Aim of the task: Write out the lines from the one containing "Screen dimensions: 1568x784" through the one containing "coord(383,20)", both included, copying each exactly and leaving out the pictures.

══ Record set ══

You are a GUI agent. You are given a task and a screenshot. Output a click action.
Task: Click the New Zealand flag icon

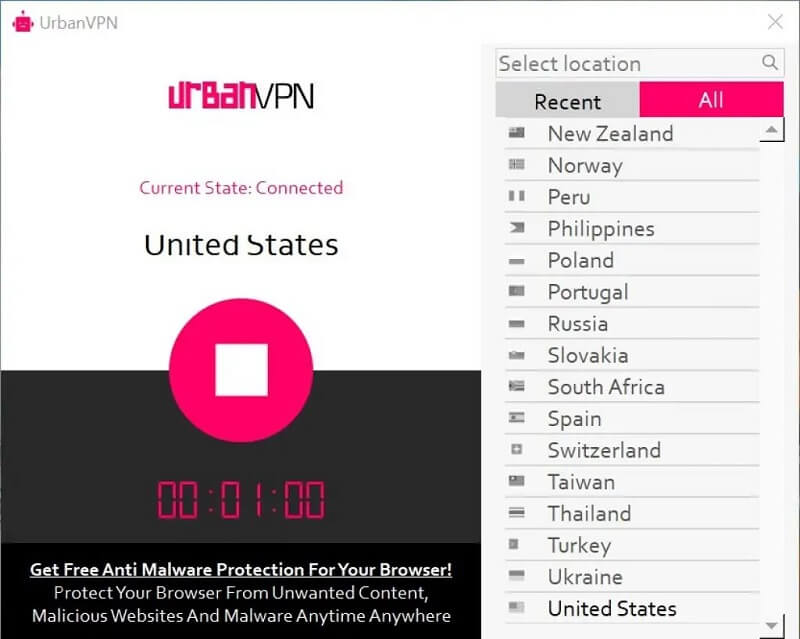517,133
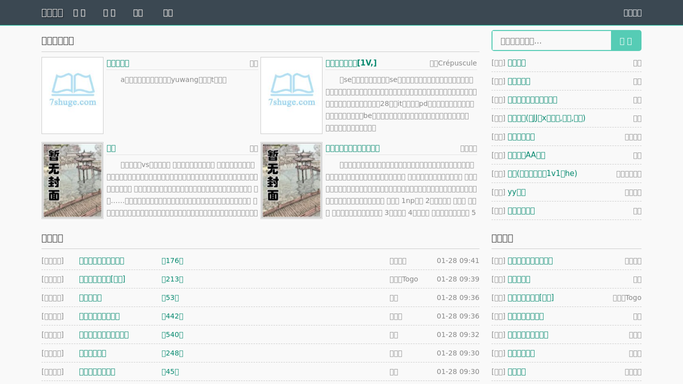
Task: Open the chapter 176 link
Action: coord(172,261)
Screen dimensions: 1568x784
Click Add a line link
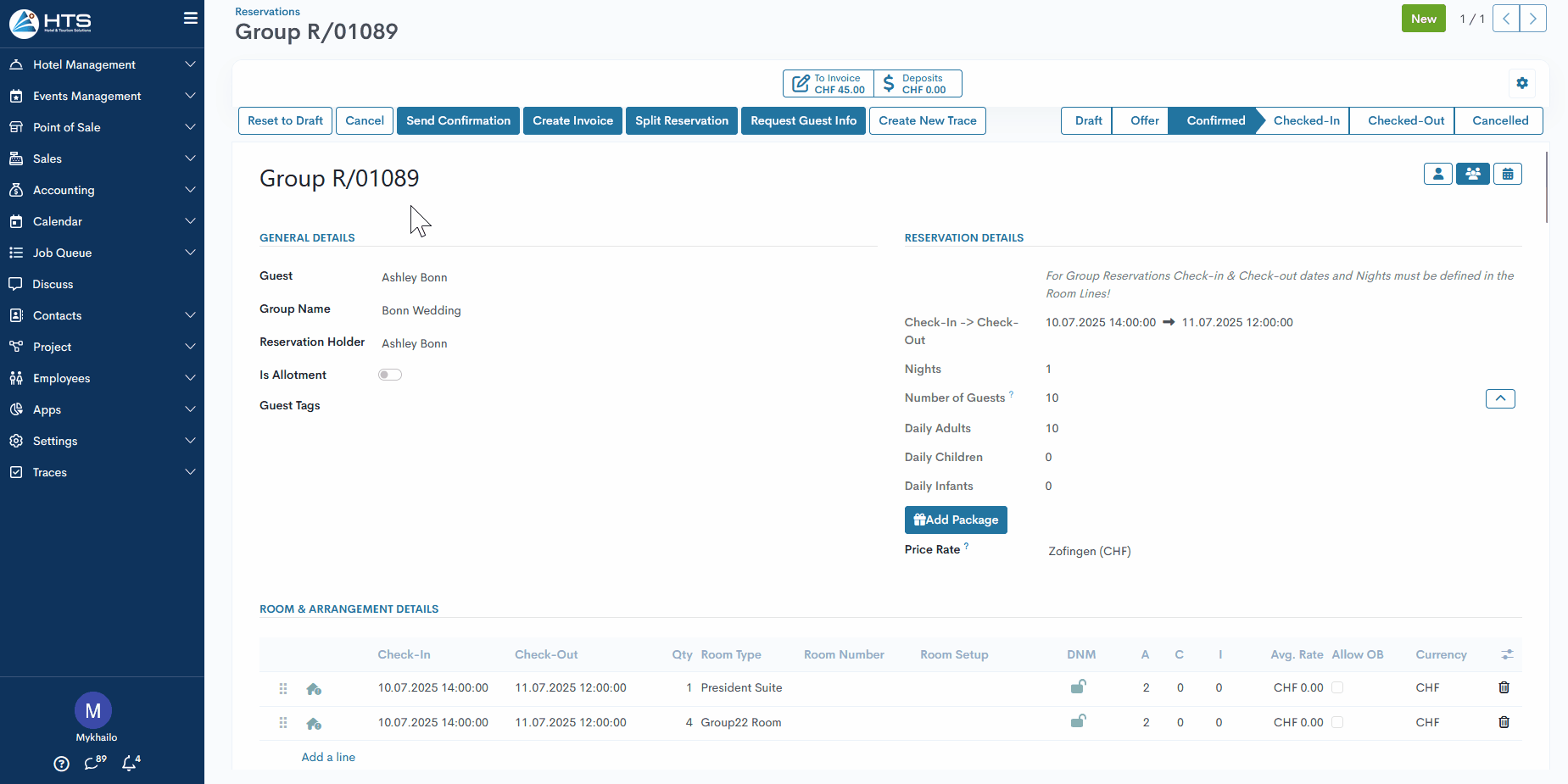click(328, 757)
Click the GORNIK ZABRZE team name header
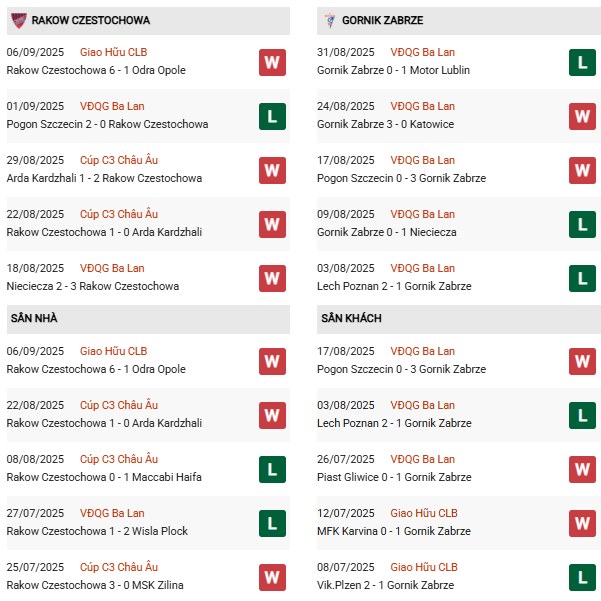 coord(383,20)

═══
══ Record set ══

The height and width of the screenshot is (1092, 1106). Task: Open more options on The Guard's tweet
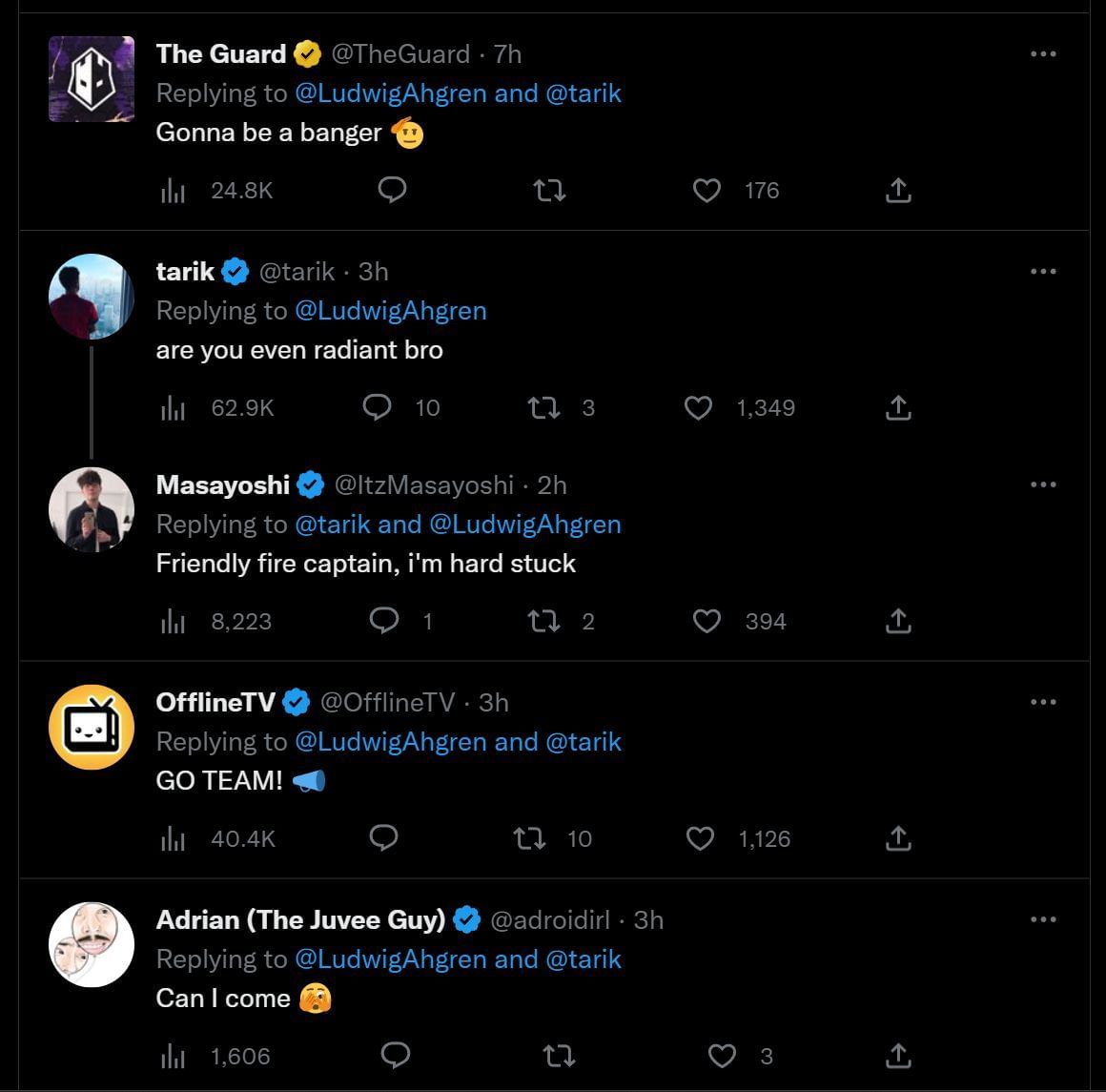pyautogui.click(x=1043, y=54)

═══

Solution to the problem:
Screen dimensions: 1568x784
Click Add a line link
click(328, 757)
Click the GORNIK ZABRZE team name header
 coord(383,20)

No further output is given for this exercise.